=== ABOUT THIS TASK ===
Repeat every record exactly as given.

=== Stored records ===
Segment Open

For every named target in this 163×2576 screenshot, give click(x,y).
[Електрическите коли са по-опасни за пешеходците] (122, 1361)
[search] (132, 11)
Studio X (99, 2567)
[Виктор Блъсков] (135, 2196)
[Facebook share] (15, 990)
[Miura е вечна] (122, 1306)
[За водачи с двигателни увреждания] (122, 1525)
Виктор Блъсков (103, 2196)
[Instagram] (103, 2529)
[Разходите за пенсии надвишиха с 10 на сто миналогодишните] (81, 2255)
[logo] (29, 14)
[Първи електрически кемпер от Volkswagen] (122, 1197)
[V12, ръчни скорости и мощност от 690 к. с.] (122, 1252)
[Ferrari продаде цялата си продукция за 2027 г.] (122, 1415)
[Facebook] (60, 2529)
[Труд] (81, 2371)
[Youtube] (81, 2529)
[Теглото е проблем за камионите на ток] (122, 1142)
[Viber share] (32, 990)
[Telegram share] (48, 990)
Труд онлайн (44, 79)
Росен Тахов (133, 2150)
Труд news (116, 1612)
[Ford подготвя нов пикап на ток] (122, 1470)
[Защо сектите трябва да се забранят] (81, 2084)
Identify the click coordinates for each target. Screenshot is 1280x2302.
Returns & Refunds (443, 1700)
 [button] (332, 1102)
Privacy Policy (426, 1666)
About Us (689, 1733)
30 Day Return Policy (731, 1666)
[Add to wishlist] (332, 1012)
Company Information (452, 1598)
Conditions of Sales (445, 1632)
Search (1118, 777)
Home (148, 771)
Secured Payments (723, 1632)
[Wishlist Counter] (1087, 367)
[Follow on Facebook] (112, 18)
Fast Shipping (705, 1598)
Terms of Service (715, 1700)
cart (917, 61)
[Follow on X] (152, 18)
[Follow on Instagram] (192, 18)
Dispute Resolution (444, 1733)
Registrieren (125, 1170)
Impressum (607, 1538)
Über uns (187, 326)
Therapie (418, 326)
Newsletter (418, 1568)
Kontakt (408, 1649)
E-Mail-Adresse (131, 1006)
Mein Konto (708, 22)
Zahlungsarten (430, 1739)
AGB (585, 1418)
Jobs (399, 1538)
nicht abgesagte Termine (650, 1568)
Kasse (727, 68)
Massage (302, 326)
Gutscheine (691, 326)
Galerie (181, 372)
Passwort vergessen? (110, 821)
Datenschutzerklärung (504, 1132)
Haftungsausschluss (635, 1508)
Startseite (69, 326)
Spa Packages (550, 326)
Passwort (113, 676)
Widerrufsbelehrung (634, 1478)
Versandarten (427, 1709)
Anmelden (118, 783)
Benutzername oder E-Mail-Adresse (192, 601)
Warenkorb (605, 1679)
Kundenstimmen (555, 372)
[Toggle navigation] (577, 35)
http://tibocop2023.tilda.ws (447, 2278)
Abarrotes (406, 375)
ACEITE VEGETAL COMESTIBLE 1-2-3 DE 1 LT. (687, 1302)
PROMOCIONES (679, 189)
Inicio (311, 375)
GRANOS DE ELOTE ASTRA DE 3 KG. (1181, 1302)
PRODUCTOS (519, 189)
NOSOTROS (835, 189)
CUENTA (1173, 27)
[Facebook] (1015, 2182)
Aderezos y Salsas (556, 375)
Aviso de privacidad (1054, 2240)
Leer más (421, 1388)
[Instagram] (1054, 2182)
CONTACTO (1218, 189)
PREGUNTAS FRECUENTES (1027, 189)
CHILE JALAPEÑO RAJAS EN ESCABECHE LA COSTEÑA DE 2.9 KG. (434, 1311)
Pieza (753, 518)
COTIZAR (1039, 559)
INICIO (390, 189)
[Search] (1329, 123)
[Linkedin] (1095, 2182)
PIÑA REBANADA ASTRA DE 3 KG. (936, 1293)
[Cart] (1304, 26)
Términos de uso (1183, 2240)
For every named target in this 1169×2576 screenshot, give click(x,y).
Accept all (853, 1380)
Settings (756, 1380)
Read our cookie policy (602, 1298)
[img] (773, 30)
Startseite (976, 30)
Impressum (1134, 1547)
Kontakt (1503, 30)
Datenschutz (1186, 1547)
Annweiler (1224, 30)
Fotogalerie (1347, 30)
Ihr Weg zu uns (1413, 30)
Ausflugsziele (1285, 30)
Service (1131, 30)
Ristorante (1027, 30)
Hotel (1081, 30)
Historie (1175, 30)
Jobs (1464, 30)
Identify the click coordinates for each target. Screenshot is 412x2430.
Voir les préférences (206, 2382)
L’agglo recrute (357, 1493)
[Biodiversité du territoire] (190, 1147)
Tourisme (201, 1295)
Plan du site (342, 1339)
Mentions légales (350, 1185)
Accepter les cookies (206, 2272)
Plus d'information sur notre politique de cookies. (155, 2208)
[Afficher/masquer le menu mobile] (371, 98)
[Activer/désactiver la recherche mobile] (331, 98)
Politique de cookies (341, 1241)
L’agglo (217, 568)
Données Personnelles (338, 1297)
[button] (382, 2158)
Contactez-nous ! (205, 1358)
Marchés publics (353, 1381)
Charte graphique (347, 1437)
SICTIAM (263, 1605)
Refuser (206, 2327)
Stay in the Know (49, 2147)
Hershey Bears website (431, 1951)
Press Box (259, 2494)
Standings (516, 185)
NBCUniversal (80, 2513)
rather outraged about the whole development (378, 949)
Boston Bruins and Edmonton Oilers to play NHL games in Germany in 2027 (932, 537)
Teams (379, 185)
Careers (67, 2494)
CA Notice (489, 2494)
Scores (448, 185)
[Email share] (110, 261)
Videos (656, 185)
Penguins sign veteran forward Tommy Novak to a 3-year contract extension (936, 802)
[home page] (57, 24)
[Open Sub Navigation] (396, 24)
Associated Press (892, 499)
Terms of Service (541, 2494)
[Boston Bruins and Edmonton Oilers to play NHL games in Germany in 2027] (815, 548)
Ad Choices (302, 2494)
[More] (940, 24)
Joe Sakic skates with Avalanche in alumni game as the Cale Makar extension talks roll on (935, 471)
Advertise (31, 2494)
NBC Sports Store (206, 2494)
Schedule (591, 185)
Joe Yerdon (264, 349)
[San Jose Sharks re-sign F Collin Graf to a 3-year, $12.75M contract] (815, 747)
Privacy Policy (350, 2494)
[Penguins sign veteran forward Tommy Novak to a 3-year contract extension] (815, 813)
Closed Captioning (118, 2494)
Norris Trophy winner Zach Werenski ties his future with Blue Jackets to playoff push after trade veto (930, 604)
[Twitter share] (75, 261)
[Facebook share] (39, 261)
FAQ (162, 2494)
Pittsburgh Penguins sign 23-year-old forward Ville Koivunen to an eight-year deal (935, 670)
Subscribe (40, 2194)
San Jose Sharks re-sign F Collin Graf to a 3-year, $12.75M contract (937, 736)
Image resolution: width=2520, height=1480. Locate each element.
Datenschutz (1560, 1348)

Segment Closed

=== EXERCISE OUTPUT ===
For every named target in this 163×2576 screenshot, give click(x,y).
[Електрическите коли са по-опасни за пешеходците] (122, 1361)
[search] (132, 11)
Studio X (99, 2567)
[Виктор Блъсков] (135, 2196)
[Facebook share] (15, 990)
[Miura е вечна] (122, 1306)
[За водачи с двигателни увреждания] (122, 1525)
Виктор Блъсков (103, 2196)
[Instagram] (103, 2529)
[Разходите за пенсии надвишиха с 10 на сто миналогодишните] (81, 2255)
[logo] (29, 14)
[Първи електрически кемпер от Volkswagen] (122, 1197)
[V12, ръчни скорости и мощност от 690 к. с.] (122, 1252)
[Ferrari продаде цялата си продукция за 2027 г.] (122, 1415)
[Facebook] (60, 2529)
[Труд] (81, 2371)
[Youtube] (81, 2529)
[Теглото е проблем за камионите на ток] (122, 1142)
[Viber share] (32, 990)
[Telegram share] (48, 990)
Труд онлайн (44, 79)
Росен Тахов (133, 2150)
Труд news (116, 1612)
[Ford подготвя нов пикап на ток] (122, 1470)
[Защо сектите трябва да се забранят] (81, 2084)
Identify the click coordinates for each target. Screenshot is 1280x2302.
Returns & Refunds (443, 1700)
 [button] (332, 1102)
Privacy Policy (426, 1666)
About Us (689, 1733)
30 Day Return Policy (731, 1666)
[Add to wishlist] (332, 1012)
Company Information (452, 1598)
Conditions of Sales (445, 1632)
Search (1118, 777)
Home (148, 771)
Secured Payments (723, 1632)
[Wishlist Counter] (1087, 367)
[Follow on Facebook] (112, 18)
Fast Shipping (705, 1598)
Terms of Service (715, 1700)
cart (917, 61)
[Follow on X] (152, 18)
[Follow on Instagram] (192, 18)
Dispute Resolution (444, 1733)
Registrieren (125, 1170)
Impressum (607, 1538)
Über uns (187, 326)
Therapie (418, 326)
Newsletter (418, 1568)
Kontakt (408, 1649)
E-Mail-Adresse (131, 1006)
Mein Konto (708, 22)
Zahlungsarten (430, 1739)
AGB (585, 1418)
Jobs (399, 1538)
nicht abgesagte Termine (650, 1568)
Kasse (727, 68)
Massage (302, 326)
Gutscheine (691, 326)
Galerie (181, 372)
Passwort vergessen? (110, 821)
Datenschutzerklärung (504, 1132)
Haftungsausschluss (635, 1508)
Startseite (69, 326)
Spa Packages (550, 326)
Passwort (113, 676)
Widerrufsbelehrung (634, 1478)
Versandarten (427, 1709)
Anmelden (118, 783)
Benutzername oder E-Mail-Adresse (192, 601)
Warenkorb (605, 1679)
Kundenstimmen (555, 372)
[Toggle navigation] (577, 35)
http://tibocop2023.tilda.ws (447, 2278)
Abarrotes (406, 375)
ACEITE VEGETAL COMESTIBLE 1-2-3 DE 1 LT. (687, 1302)
PROMOCIONES (679, 189)
Inicio (311, 375)
GRANOS DE ELOTE ASTRA DE 3 KG. (1181, 1302)
PRODUCTOS (519, 189)
NOSOTROS (835, 189)
CUENTA (1173, 27)
[Facebook] (1015, 2182)
Aderezos y Salsas (556, 375)
Aviso de privacidad (1054, 2240)
Leer más (421, 1388)
[Instagram] (1054, 2182)
CONTACTO (1218, 189)
PREGUNTAS FRECUENTES (1027, 189)
CHILE JALAPEÑO RAJAS EN ESCABECHE LA COSTEÑA DE 2.9 KG. (434, 1311)
Pieza (753, 518)
COTIZAR (1039, 559)
INICIO (390, 189)
[Search] (1329, 123)
[Linkedin] (1095, 2182)
PIÑA REBANADA ASTRA DE 3 KG. (936, 1293)
[Cart] (1304, 26)
Términos de uso (1183, 2240)
For every named target in this 1169×2576 screenshot, give click(x,y).
Accept all (853, 1380)
Settings (756, 1380)
Read our cookie policy (602, 1298)
[img] (773, 30)
Startseite (976, 30)
Impressum (1134, 1547)
Kontakt (1503, 30)
Datenschutz (1186, 1547)
Annweiler (1224, 30)
Fotogalerie (1347, 30)
Ihr Weg zu uns (1413, 30)
Ausflugsziele (1285, 30)
Service (1131, 30)
Ristorante (1027, 30)
Hotel (1081, 30)
Historie (1175, 30)
Jobs (1464, 30)
Identify the click coordinates for each target. Screenshot is 412x2430.
Voir les préférences (206, 2382)
L’agglo recrute (357, 1493)
[Biodiversité du territoire] (190, 1147)
Tourisme (201, 1295)
Plan du site (342, 1339)
Mentions légales (350, 1185)
Accepter les cookies (206, 2272)
Plus d'information sur notre politique de cookies. (155, 2208)
[Afficher/masquer le menu mobile] (371, 98)
[Activer/désactiver la recherche mobile] (331, 98)
Politique de cookies (341, 1241)
L’agglo (217, 568)
Données Personnelles (338, 1297)
[button] (382, 2158)
Contactez-nous ! (205, 1358)
Marchés publics (353, 1381)
Charte graphique (347, 1437)
SICTIAM (263, 1605)
Refuser (206, 2327)
Stay in the Know (49, 2147)
Hershey Bears website (431, 1951)
Press Box (259, 2494)
Standings (516, 185)
NBCUniversal (80, 2513)
rather outraged about the whole development (378, 949)
Boston Bruins and Edmonton Oilers to play NHL games in Germany in 2027 (932, 537)
Teams (379, 185)
Careers (67, 2494)
CA Notice (489, 2494)
Scores (448, 185)
[Email share] (110, 261)
Videos (656, 185)
Penguins sign veteran forward Tommy Novak to a 3-year contract extension (936, 802)
[home page] (57, 24)
[Open Sub Navigation] (396, 24)
Associated Press (892, 499)
Terms of Service (541, 2494)
[Boston Bruins and Edmonton Oilers to play NHL games in Germany in 2027] (815, 548)
Ad Choices (302, 2494)
[More] (940, 24)
Joe Sakic skates with Avalanche in alumni game as the Cale Makar extension talks roll on (935, 471)
Advertise (31, 2494)
NBC Sports Store (206, 2494)
Schedule (591, 185)
Joe Yerdon (264, 349)
[San Jose Sharks re-sign F Collin Graf to a 3-year, $12.75M contract] (815, 747)
Privacy Policy (350, 2494)
[Penguins sign veteran forward Tommy Novak to a 3-year contract extension] (815, 813)
Closed Captioning (118, 2494)
Norris Trophy winner Zach Werenski ties his future with Blue Jackets to playoff push after trade veto (930, 604)
[Twitter share] (75, 261)
[Facebook share] (39, 261)
FAQ (162, 2494)
Pittsburgh Penguins sign 23-year-old forward Ville Koivunen to an eight-year deal (935, 670)
Subscribe (40, 2194)
San Jose Sharks re-sign F Collin Graf to a 3-year, $12.75M contract (937, 736)
Image resolution: width=2520, height=1480. Locate each element.
Datenschutz (1560, 1348)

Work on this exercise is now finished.